The Embedded API comes in several forms, where each form is structured for a particular need or kind of extension (as shown in Figure 2-9):
Alfresco Java Foundation API—The set of public Java interfaces exposed by services built into the Alfresco Content Application Server
JCR—Standard (JSR-170) set of Java interfaces for interacting with the content repository
JavaScript API—An object-oriented view of the Java Foundation API specifically tailored for use in JavaScript
FreeMarker API—An object-oriented view of the Java Foundation API specifically tailored for use in FreeMarker templates
Content Definition—An API for creating and editing content models
Workflow Definition—An API for defining business processes
This allows the following kinds of extension to be developed, some of which require Java knowledge while others may be scripted:
Web Script—Definition and implementation of a RESTful API
Action—Encapsulates a process primarily used with rules
Transformer—Converts content from one format to another
Policy—Event handler registered against an event
Service—Encapsulates a set of related features
Content Model—Definition of types, aspects, and their relationships
Workflow—A business process
Web scripts are an interesting extension as they allow you to define your own custom RESTful API: that is, define your own Remote API for clients to interact with the Alfresco Content Application Server. A Web script implementation may use any of the Embedded APIs, such as the Java Foundation API, JCR, JavaScript, and FreeMarker, for its implementation. Developing your own Remote API is very useful for the following scenarios:
Exposing new extension services deployed into the Alfresco Content Application Server to remote clients
Providing alternate batching or transaction demarcation of existing services
Creating a façade for integration with a third-party tool, such as a Forms engine
In fact, Web scripts have been used for a variety of solutions that were not originally considered when the Web Script Framework was designed, solutions encouraged by the simplicity of implementing a Web script using familiar scripting and MVC approaches. They are a popular extension for the Alfresco Content Application Server.
There is one other use case for the Embedded API. An application or client can directly embed the Alfresco Content Application Server to inherit its suite of content services (as shown in Figure 2-10). As stated before, the infrastructure of the server means it can be deployed into a number of environments, not just as a Web application.
Essentially, the Alfresco Content Application Server is treated as a library, where any of its services, including the content repository, can be chosen independently or mixed to provide a custom solution. The server can scale down as well as up.
The Alfresco content repository takes a simplistic approach to representing content and its relationships. A small number of reusable data structures are defined, which allows sophisticated content models to be built up. It also allows the implementation of the content repository to support different physical storage engines depending on requirements such as read versus write performance.

# # #

Problems
a – Quote from the passage on the Alfresco Embedded API the stretch that begins with the words containing "There is one" and ends with "a Web application.".
b – Extend the passage on the Alfresco Embedded API, picking up after its final sentence.

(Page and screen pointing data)

# # #

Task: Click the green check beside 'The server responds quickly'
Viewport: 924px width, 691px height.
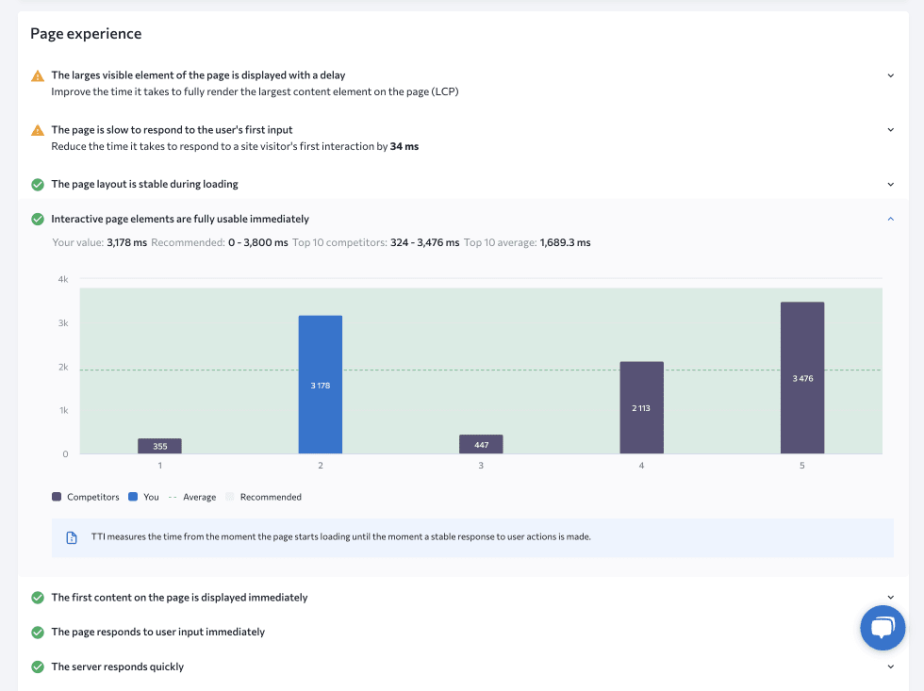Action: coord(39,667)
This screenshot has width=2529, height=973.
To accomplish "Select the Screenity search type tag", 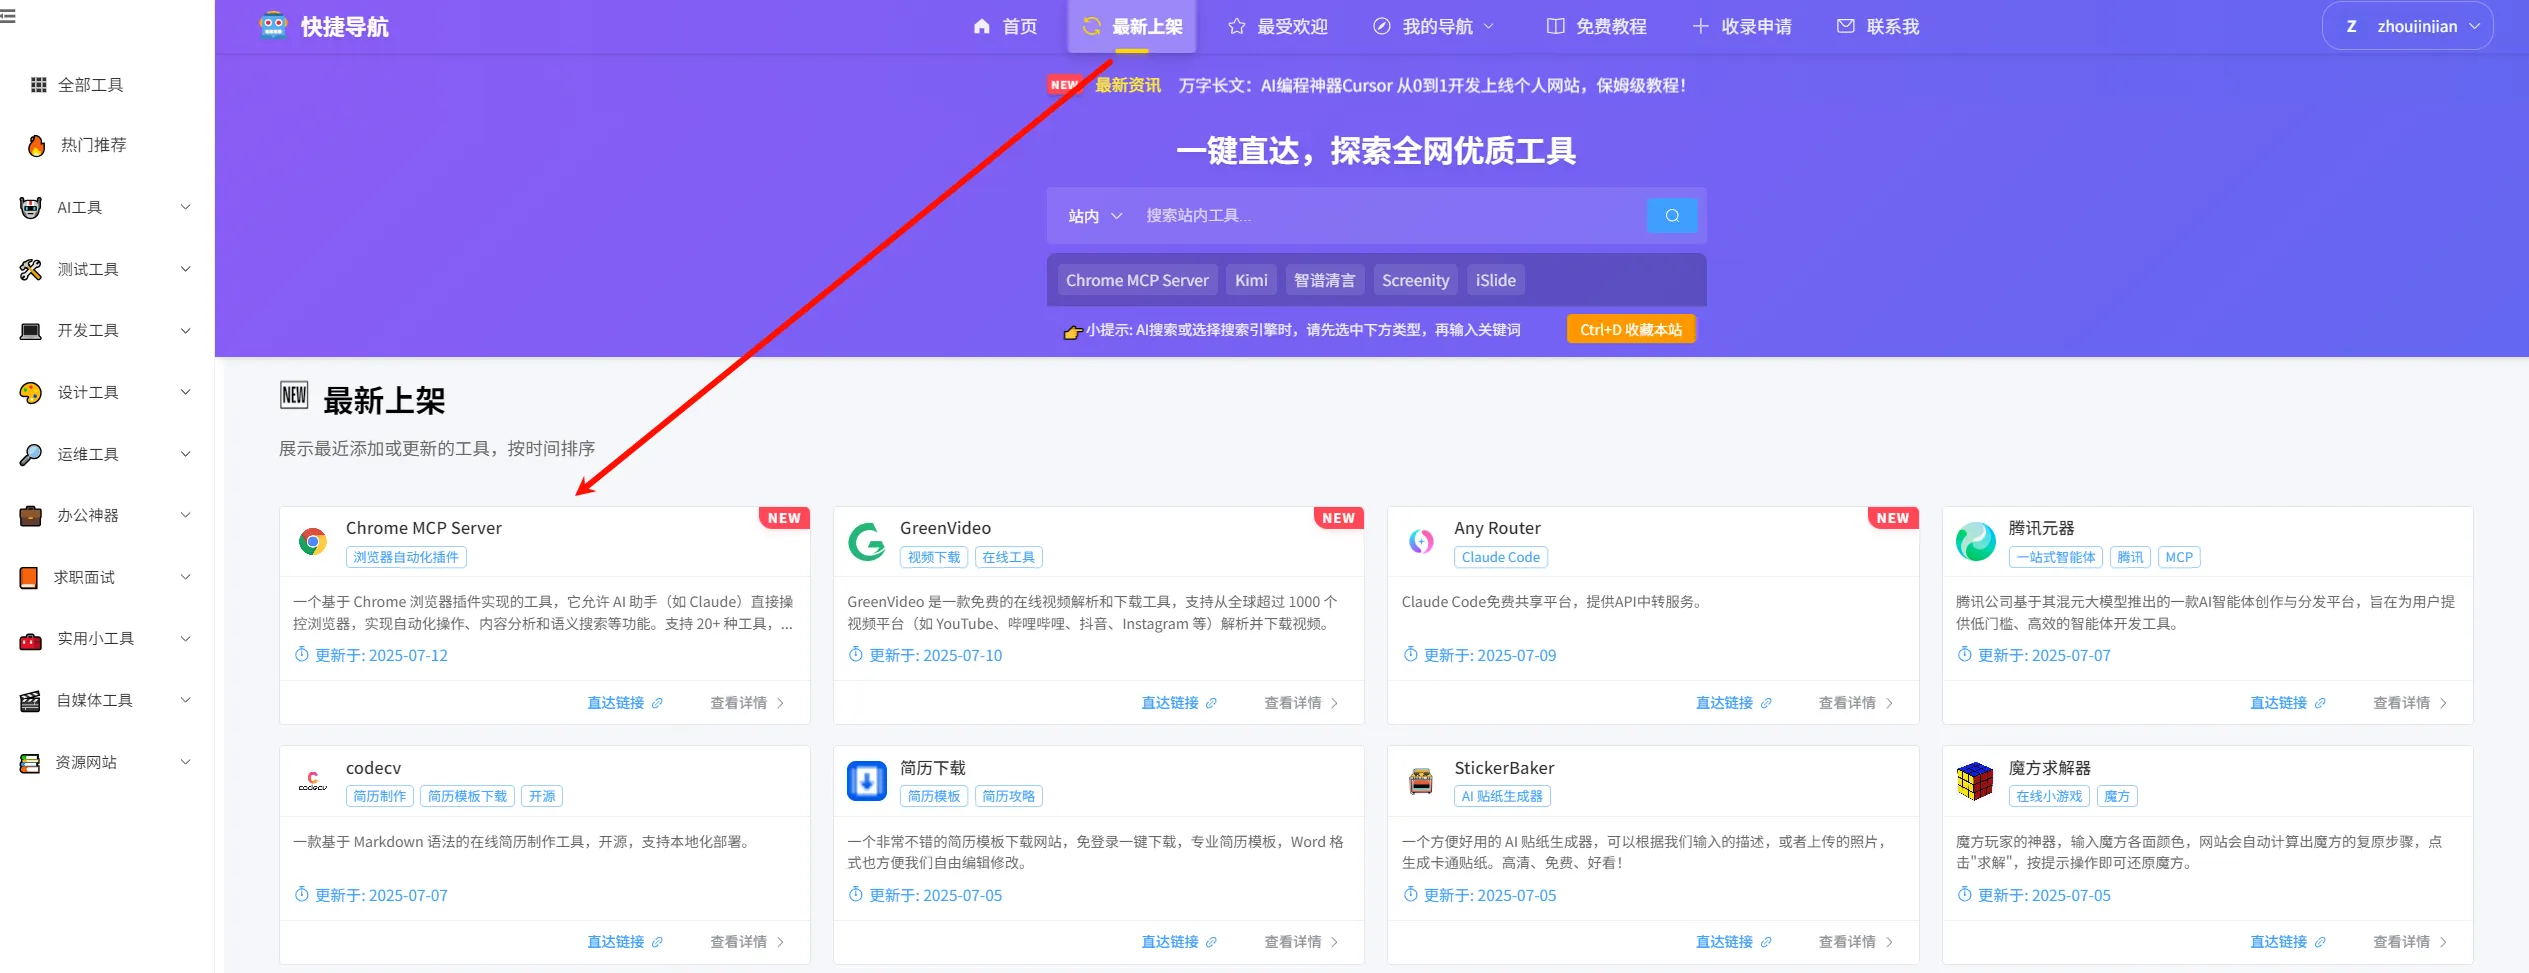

# # #

Responses by task
a –
There is one other use case for the Embedded API. An application or client can directly embed the Alfresco Content Application Server to inherit its suite of content services (as shown in Figure 2-10). As stated before, the infrastructure of the server means it can be deployed into a number of environments, not just as a Web application.

b –
At the core is hierarchical node support. Nodes are entities that can represent anything you want stored in the repository. Each node is uniquely identified and is a container for any number of named properties, where property values can be of any data type, single or multi-valued. Nodes are related to each other through relationships. A special kind of relationship called parent/child exists to represent a hierarchy of nodes where child nodes cannot outlive their parent. You can also create arbitrary relationships between nodes and define different types of nodes and relationships.
Logically, the repository is split into multiple stores where each store contains its own hierarchy of nodes. Nodes can represent anything, but common ECM representations include folders, documents, XML fragments, renditions, collaboration sites, and people (as shown in Figure 2-11).
The Alfresco content repository provides services for reading, querying, and maintaining nodes. Events are fired on changes, allowing for processes to be triggered. In particular, the content repository provides the following capabilities based on events:
Policies—Event handlers registered for specific kinds of node events for either all nodes or nodes of a specific type
Rules—Declarative definition of processes based on addition, update, or removal of nodes (for example, the equivalent of email rules)
A content model defines how a node in the content repository is constrained. Each model defines one or more types, where a type enumerates the properties and relationships that a node of that type can support (as shown in Figure 2-12). Often, it is necessary to model concepts that cross multiple types of node, which the Alfresco content repository supports through the notion of an aspect. Although a node can only be of a single type, any number of aspects may be applied to a node. Both data and process can be encapsulated within an aspect, providing a flexible tool for modeling content.
Models also define kinds of relationships, property data types, and value constraints. A special data type called content is provided to allow a property to hold arbitrary, length binary data.
Within ECM, many patterns and models have emerged and/or been standardized for managing content. The Alfresco Content Application Server comes with many pre-defined models, such as:
Folder/Document hierarchy
Dublin Core
Wiki
Blogs
Discussions
Collaboration Sites
DOD 5015.2
All of these models are expressed in the content metamodel (as shown in Figure 2-13), which maps neatly to both the CMIS domain model and JCR node-type model.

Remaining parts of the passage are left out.